DEFINITIVAMENTE, las maletas que llevan las delegaciones de la UPEC en sus muy contados viajes al exterior tienen serios traumas freudianos, suerte de desarraigo que no hace honor al amor patrio que sentimos los periodistas. Resulta que, cada vez que un grupo sale a dar una vueltecita de trabajo, a la hora del regreso surge una disputa de trapos sucios que termina en ruptura por unos días: «¡Tú, por aquí; yo, ¡por allá!», sugiere la sentencia de este divorcio a la cubana.

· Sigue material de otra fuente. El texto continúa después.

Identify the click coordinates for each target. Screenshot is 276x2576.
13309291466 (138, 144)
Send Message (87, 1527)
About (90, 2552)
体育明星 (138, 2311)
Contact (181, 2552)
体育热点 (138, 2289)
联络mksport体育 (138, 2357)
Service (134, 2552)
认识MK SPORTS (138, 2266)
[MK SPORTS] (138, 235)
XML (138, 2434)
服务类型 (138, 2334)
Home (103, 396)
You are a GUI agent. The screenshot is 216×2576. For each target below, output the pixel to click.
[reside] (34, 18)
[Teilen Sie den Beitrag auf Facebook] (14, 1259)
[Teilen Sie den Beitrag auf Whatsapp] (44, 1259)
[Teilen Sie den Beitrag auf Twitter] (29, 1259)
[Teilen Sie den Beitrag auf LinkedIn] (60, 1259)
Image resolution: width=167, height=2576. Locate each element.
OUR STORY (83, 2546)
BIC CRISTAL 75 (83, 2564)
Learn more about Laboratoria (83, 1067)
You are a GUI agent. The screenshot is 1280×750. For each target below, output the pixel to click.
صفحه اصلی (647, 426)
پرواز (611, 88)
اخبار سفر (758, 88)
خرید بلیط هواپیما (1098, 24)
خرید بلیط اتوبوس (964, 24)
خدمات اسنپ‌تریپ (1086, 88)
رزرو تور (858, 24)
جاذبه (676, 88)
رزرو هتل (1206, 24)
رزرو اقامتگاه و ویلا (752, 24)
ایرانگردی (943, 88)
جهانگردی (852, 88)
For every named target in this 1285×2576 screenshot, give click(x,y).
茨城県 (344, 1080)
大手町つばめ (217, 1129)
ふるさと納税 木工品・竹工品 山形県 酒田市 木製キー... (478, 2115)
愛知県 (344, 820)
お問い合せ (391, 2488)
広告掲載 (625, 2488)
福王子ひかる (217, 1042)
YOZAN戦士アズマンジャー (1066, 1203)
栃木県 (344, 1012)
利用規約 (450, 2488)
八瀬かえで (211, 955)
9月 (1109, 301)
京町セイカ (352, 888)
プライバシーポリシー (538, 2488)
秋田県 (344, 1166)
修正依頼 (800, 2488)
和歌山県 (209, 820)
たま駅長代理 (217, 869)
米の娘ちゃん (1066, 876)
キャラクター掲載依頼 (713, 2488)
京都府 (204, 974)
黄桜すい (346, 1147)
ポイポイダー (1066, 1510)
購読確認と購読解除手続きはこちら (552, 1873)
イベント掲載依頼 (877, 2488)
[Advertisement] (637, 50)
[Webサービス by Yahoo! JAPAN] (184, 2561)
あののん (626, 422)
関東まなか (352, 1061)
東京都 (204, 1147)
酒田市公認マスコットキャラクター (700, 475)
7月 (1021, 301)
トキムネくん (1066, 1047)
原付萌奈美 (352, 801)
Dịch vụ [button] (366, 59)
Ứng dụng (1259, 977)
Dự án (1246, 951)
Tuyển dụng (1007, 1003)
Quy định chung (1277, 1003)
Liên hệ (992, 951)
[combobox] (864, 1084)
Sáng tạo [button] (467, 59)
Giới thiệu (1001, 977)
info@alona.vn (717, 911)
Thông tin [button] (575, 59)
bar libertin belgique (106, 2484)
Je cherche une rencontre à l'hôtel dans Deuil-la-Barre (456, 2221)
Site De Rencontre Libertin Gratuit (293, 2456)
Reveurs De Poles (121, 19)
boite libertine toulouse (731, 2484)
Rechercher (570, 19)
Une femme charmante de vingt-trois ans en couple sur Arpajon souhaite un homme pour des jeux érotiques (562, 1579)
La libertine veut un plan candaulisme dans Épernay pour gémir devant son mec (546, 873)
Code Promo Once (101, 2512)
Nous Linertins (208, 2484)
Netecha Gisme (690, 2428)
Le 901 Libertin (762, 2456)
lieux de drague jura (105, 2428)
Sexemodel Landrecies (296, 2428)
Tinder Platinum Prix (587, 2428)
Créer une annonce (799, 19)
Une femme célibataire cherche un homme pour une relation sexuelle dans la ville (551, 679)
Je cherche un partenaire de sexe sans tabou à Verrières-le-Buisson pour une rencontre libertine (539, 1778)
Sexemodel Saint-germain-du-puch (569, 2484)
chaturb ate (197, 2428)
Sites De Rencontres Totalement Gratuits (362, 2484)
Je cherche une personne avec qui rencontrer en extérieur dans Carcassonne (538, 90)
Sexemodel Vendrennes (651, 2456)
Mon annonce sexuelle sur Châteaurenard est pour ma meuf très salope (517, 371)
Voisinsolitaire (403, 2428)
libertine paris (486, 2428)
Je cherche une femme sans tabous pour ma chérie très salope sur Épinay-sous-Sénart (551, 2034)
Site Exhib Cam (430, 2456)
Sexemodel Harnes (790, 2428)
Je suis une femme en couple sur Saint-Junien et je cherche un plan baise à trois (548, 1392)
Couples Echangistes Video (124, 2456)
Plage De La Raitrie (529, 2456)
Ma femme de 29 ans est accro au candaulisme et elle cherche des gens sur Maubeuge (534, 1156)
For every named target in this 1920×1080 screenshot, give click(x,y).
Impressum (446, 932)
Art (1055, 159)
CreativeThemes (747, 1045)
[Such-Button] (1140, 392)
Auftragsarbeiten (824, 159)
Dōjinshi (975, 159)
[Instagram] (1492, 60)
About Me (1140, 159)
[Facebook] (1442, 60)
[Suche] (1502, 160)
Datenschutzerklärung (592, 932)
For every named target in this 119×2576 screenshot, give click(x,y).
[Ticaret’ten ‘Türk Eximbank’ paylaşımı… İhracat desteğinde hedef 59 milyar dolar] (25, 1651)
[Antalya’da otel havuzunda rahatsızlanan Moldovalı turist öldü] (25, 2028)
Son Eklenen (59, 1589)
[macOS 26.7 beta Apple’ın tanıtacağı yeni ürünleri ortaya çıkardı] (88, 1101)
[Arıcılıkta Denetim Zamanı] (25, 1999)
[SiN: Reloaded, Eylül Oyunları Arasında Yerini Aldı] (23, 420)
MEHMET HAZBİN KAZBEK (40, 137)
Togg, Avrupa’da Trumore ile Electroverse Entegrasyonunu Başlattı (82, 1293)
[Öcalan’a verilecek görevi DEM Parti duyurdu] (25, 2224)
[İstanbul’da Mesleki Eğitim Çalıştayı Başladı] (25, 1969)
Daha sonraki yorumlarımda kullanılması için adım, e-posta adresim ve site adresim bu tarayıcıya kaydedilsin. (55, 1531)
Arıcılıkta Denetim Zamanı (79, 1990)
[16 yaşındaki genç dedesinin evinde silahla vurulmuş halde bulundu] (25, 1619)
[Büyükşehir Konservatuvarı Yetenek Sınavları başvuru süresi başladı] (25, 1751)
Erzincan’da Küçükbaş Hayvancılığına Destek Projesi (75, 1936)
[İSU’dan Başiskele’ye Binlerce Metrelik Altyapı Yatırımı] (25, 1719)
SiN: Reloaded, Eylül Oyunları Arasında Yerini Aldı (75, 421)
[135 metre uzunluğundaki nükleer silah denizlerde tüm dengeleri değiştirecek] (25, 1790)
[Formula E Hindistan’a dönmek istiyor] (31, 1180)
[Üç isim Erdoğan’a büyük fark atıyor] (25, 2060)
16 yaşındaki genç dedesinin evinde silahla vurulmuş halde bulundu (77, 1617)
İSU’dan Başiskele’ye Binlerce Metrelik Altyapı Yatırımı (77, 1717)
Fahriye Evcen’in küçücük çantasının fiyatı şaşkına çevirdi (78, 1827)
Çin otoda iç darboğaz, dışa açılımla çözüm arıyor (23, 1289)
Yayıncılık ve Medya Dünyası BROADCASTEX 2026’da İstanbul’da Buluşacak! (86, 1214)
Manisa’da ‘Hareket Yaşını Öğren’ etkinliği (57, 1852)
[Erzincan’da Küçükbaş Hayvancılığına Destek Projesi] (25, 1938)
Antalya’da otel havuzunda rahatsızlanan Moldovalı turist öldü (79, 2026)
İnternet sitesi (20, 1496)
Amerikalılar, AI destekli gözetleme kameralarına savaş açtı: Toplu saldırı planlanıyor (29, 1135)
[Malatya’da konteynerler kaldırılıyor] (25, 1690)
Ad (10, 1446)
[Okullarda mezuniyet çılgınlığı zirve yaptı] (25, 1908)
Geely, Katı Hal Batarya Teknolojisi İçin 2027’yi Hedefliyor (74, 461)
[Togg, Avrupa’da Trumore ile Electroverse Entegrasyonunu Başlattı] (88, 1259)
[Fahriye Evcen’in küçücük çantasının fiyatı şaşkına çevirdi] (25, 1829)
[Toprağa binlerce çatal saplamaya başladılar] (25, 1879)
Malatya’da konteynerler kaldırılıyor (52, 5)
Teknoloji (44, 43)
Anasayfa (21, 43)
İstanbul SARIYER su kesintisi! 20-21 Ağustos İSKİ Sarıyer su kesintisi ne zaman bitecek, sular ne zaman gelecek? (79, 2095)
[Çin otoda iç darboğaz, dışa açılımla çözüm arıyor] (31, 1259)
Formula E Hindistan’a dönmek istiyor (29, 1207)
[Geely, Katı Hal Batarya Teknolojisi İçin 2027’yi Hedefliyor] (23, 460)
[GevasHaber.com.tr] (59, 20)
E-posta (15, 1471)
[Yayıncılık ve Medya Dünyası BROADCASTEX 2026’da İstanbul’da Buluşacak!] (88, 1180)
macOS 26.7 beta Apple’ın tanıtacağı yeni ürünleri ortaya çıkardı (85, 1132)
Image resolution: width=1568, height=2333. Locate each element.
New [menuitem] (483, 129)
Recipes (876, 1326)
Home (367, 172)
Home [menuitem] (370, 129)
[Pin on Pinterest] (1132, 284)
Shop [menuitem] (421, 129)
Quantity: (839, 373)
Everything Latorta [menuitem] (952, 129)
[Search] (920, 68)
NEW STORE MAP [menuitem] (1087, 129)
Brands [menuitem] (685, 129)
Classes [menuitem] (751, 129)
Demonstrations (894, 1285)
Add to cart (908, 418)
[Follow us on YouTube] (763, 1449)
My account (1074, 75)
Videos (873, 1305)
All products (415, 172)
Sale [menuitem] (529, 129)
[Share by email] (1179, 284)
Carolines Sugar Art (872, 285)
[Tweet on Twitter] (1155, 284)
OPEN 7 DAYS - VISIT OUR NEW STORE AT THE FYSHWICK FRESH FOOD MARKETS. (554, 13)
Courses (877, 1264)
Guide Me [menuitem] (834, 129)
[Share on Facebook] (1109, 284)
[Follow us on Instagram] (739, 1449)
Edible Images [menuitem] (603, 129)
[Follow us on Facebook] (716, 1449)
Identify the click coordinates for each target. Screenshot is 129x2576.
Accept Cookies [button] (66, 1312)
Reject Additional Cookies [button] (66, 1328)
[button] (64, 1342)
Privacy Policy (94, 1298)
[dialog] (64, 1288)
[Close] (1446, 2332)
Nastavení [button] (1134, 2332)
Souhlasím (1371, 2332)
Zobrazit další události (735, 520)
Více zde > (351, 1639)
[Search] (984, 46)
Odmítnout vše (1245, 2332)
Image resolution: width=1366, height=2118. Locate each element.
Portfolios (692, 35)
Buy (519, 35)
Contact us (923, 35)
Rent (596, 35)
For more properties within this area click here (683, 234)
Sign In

Si en otras áreas a veces sucede que ciertos enviados abandonan con poca gloria sus encomiendas, incluso dejando atrás el equipaje; los reporteros cubanos —estos seres un tanto raros, de rosca izquierda (nunca mejor dicho)— vemos con pena que a menudo las que desertan son las maletas. Naturalmente, viejas comadres de nuestros closets de pocas perchas, al cabo retornan, arrepentidas.
Les sucedió recientemente a cinco colegas que fueron al queridísimo Vietnam y luego tuvieron un retorno tan accidentado que parecían más bien los personajes de alguno de esos juegos de consola digital que, de un nivel —un vuelo en ese caso— a otro, elevan sobremanera la dificultad del viaje.
Al fin llegaron, llenos de polvo de nube y de sueño viejo, pero estaba claro que sus maletas no alcanzaron la resistencia mostrada por ellos y quedaron varadas, seguro exhaustas, en algún punto del laberinto hasta que fueron «deportadas» —déjenme usar la palabrita de moda— para La Habana.
Cuando en el gremio no acabábamos de hacer el cuento de Yoleisy, Taimí, Odalys, Ana Teresa y Juan Carlos, otro grupo, más pequeño aún, partía rumbo a China, pero a su vuelta el Síndrome de la Maleta Perdida no perdonó ni siquiera al presidente nacional, Ricardo Ronquillo, que iba al frente de esa «canoa biplaza». Llegamos al Aeropuerto José Martí y, tras marearnos parados al pie del carrusel de la estera, comprobamos que habíamos sido terriblemente plantados por lo que suponíamos «nuestras propiedades».
Las propiedades, en realidad, éramos nosotros. Como amigas de secundaria que se fugan del brazo de un turno de clase, las dos maletas se habían otorgado a sí mismas una prórroga de estancia en el madrileño aeropuerto Adolfo Suárez, de Barajas, que nadie pidió por ellas.
Así suelen ser las cosas: yo aquí, pasando trabajo, y ella de rumba flamenca. Ustedes me perdonan, pero es que conozco a mi maleta, sé lo que da, y mientras ella estaría sin visa, barajando controles y rodando a sus anchas entre un depósito y otro, me dejó desprovisto de parte de esos pequeños accesorios que dan sentido a la vida.
Fueron ocho días peinándome con un tenedor, huérfano de las mejores chancletas y lejos de mi amada Gillette, esa caricia relajante de cuchillas intercambiables, cuya ausencia me produjo una tenue sombra en la barbilla que insinuó mejor en la cara mi creciente estampa asiática.
Mi amada maleta regresó, pero ultrajada como la mozuela de una canción de infancia, cuando volvía del río: el candado abierto, intacta la carga. Yo la quiero igual; no importa quién, dónde ni cómo la hayan profanado.
De averiguarlo, seguramente me entero de que, en cualquier lado, fue obra de Fuenteovejuna, mas lo realmente importante es que no hay «comendador» que llorar.
Imagino que, si el interior fue chequeado con detalle, alguna alma dadivosa procuraría en el aeropuerto una reunión de emergencia dirigida a acopiar donaciones con destino a este… ¡periodista…! ¡cubano!
No hay nada que lamentar; por el contrario, otra crónica ganada. Mi maleta recorrió más mundo que yo y, como pareja abierta que somos, no le preguntaré qué hizo en esa semana adicional en España. ¿Conocería a una hermosa maletilla gallega que conmoviera sus fibras de mulato equipaje? Mejor no angustiarme; prefiero seducirla de nuevo para ver si, aunque sea en nuestras bodas de oro, la vida invita a otro viaje.
(*) Juventud Rebelde comparte las crónicas del colega durante su participación en el 8vo. Foro de Organizaciones de Periodistas de la Franja y la Ruta, celebrado en China en julio último.